**WHAT IS BEING ASKED:** Express the stretch of the records from the line containing "Identify the location of y-tick-label: 0.35." through their end as a Markdown table with the columns "Entry" and "Content", numbering each line and omitting blank lines. Leave the pictures out of the table.

**DATASET EXTRACT:**

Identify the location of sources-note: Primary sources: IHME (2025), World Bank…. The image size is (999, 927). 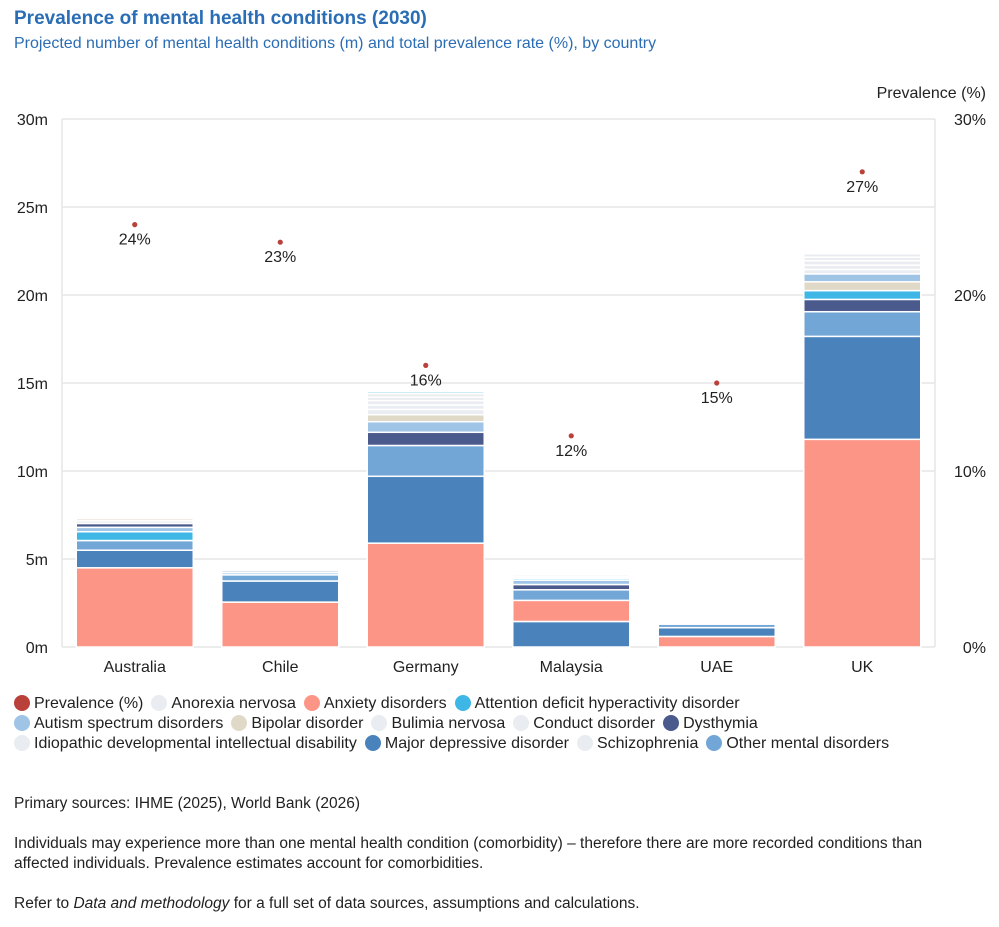
(187, 804).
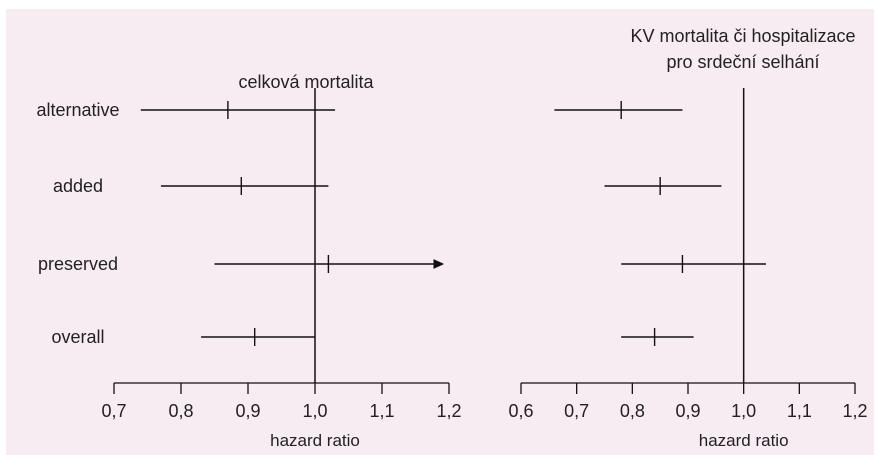 The height and width of the screenshot is (455, 878). Describe the element at coordinates (78, 110) in the screenshot. I see `category-label-alternative: alternative` at that location.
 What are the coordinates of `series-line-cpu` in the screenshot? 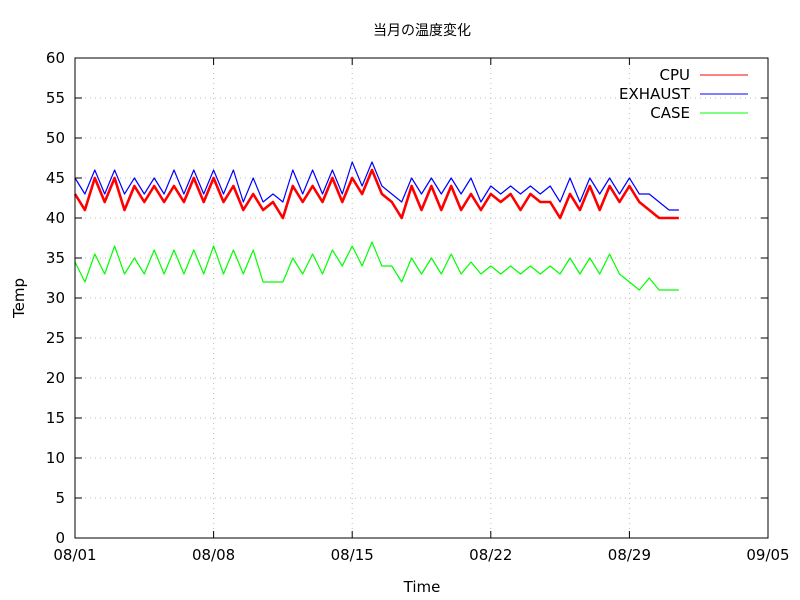 It's located at (376, 194).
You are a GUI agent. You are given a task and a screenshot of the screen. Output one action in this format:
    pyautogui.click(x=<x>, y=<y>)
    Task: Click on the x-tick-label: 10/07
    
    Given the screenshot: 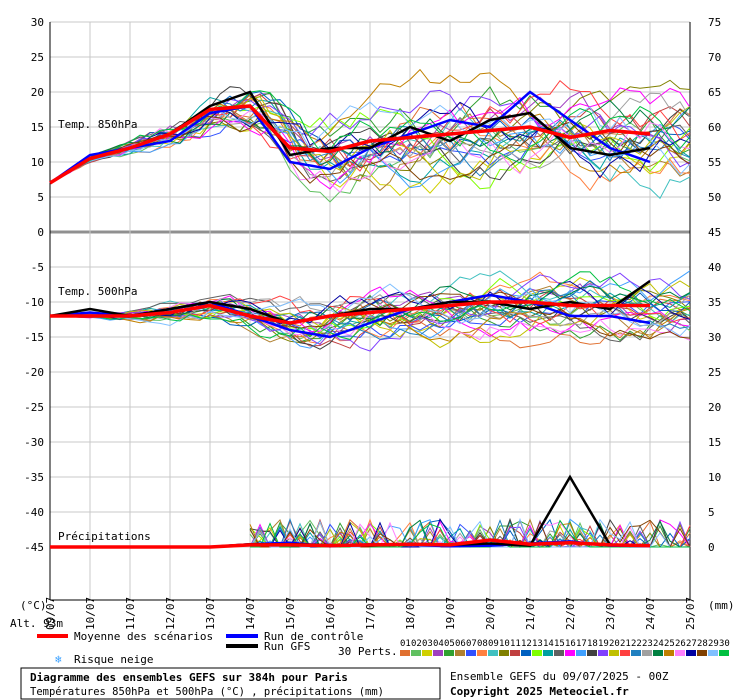 What is the action you would take?
    pyautogui.click(x=90, y=614)
    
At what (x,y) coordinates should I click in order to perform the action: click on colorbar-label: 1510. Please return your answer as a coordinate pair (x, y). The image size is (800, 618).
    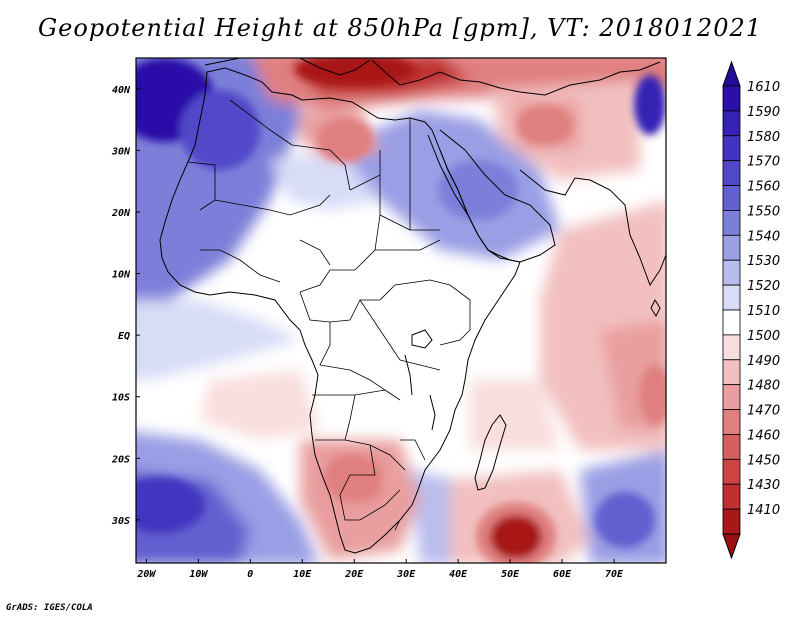
    Looking at the image, I should click on (764, 312).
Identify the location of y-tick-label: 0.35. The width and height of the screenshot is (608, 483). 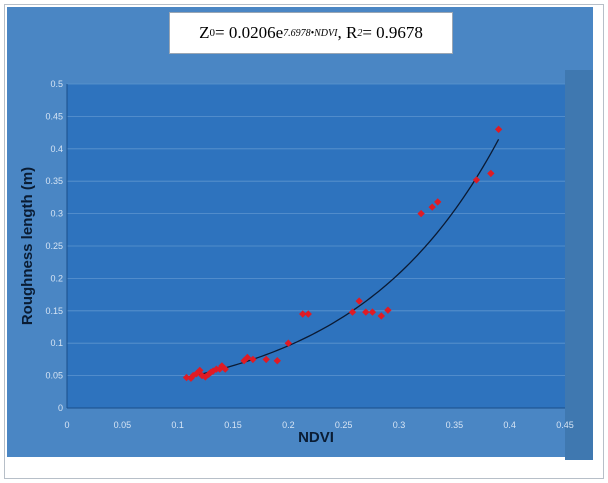
(54, 181).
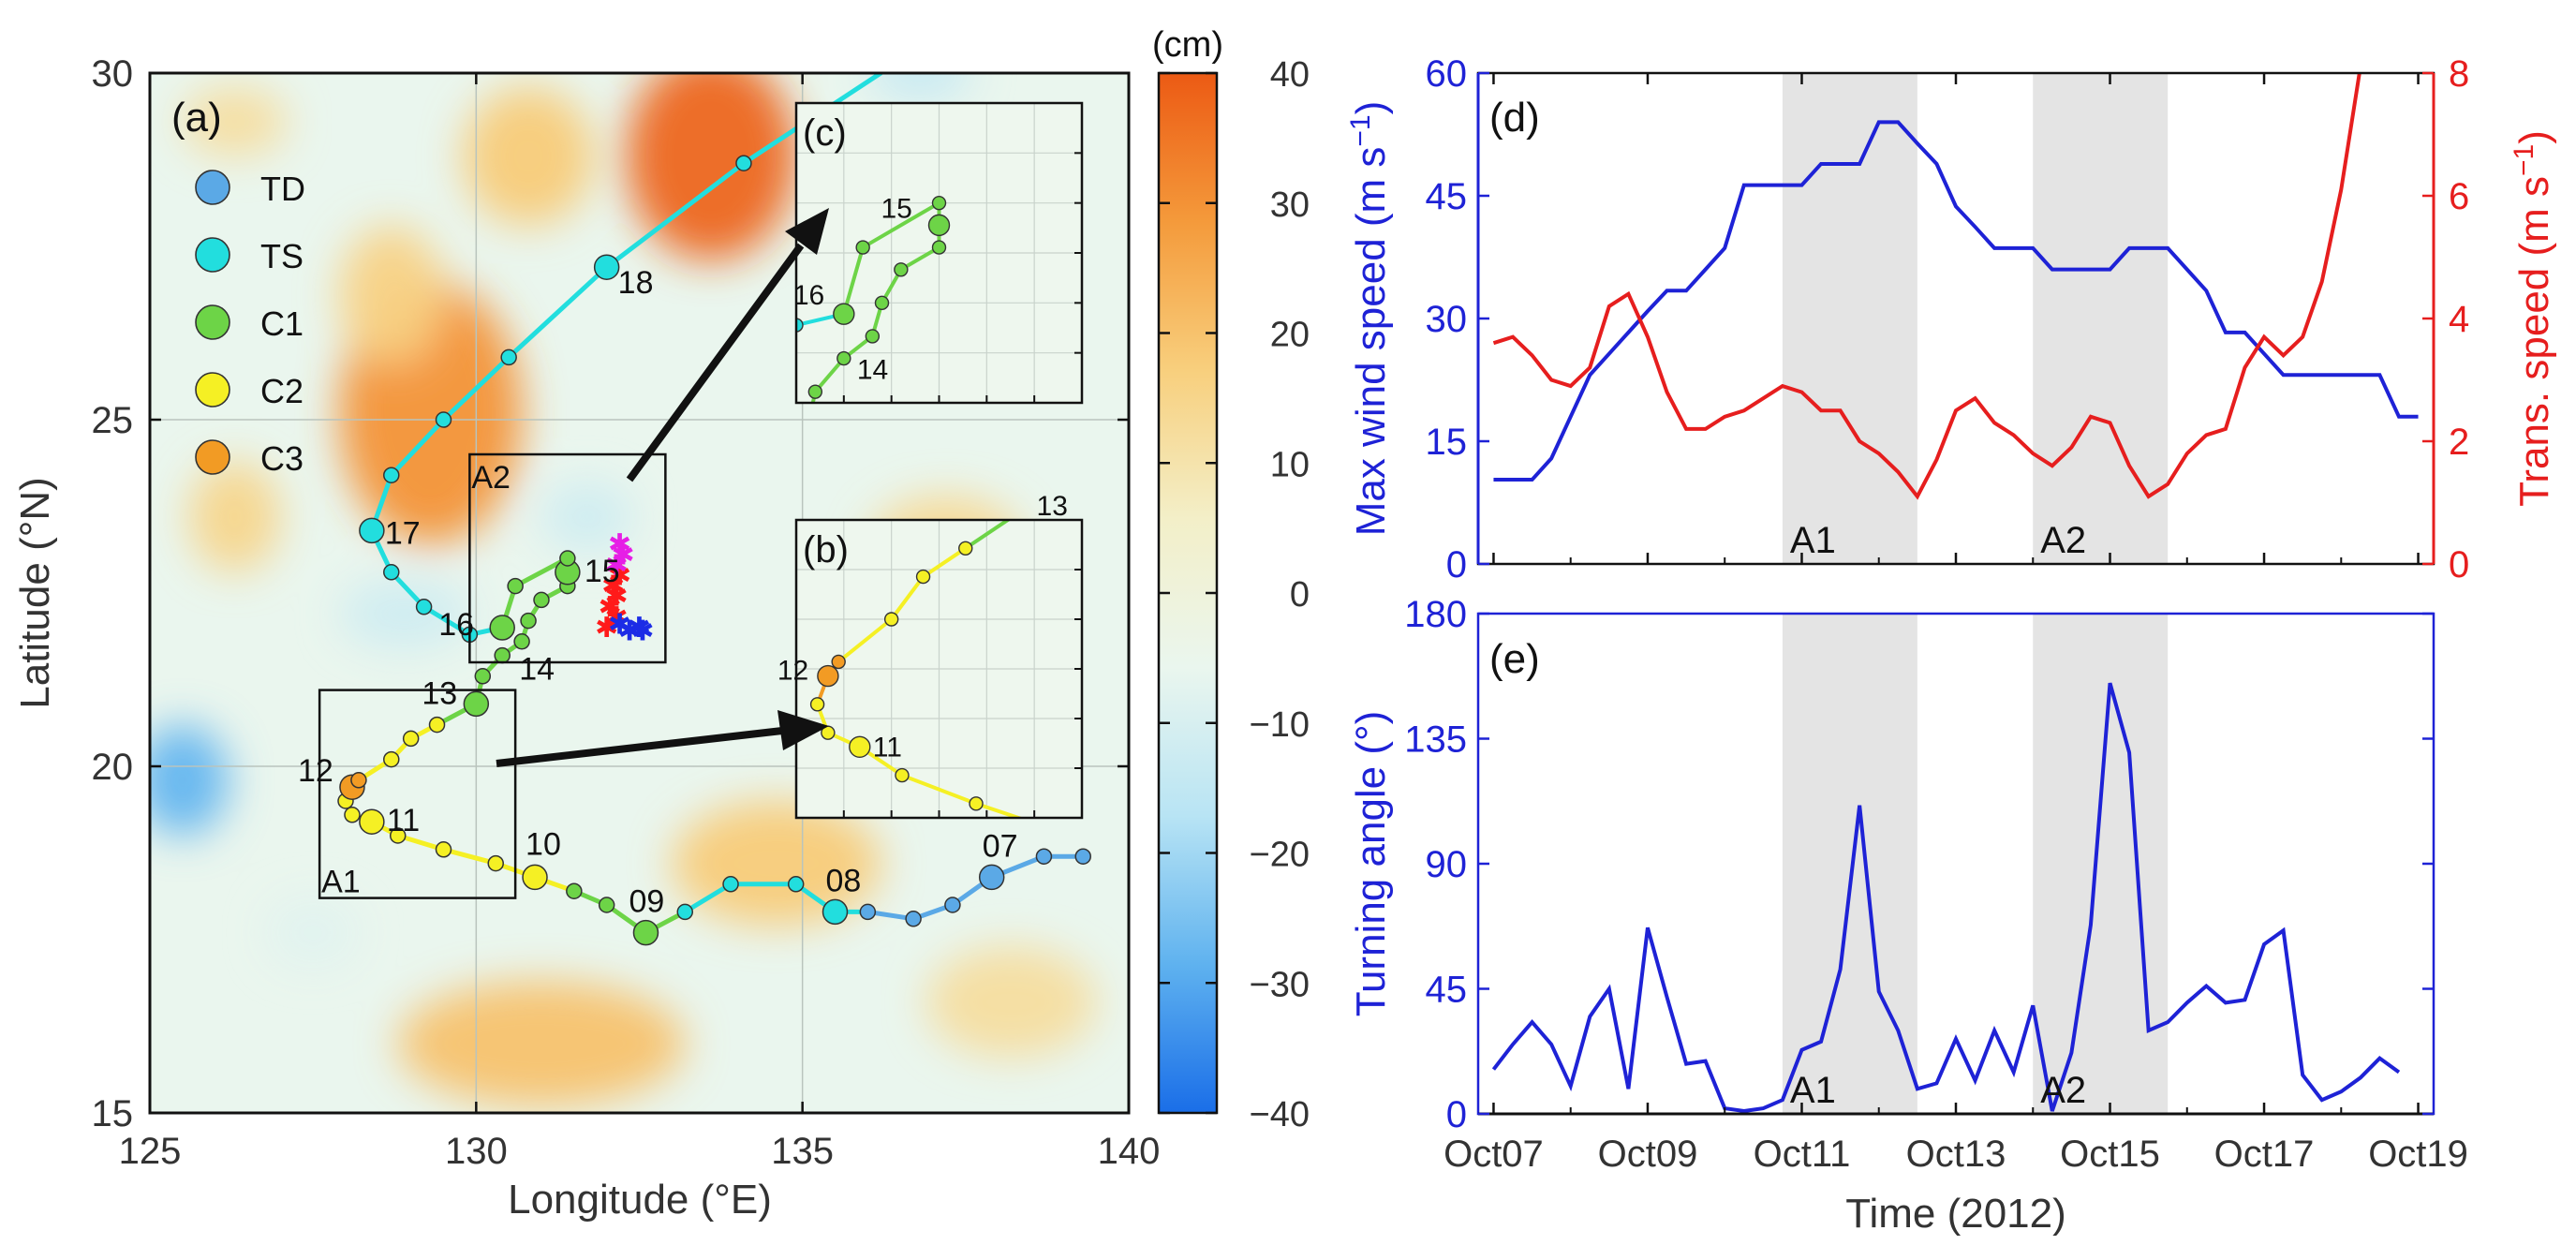 This screenshot has width=2576, height=1260. Describe the element at coordinates (1370, 319) in the screenshot. I see `panel-d-left-ylabel-text: Max wind speed (m s−1)` at that location.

**SOLUTION FOR THIS TASK:**
| Entry | Content |
|---|---|
| 1 | Identify the location of y-tick-label: 0.35. The width and height of the screenshot is (608, 483).  |
| 2 | (54, 181). |
| 3 |  This screenshot has width=2576, height=1260. Describe the element at coordinates (1370, 319) in the screenshot. I see `panel-d-left-ylabel-text: Max wind speed (m s−1)` at that location. |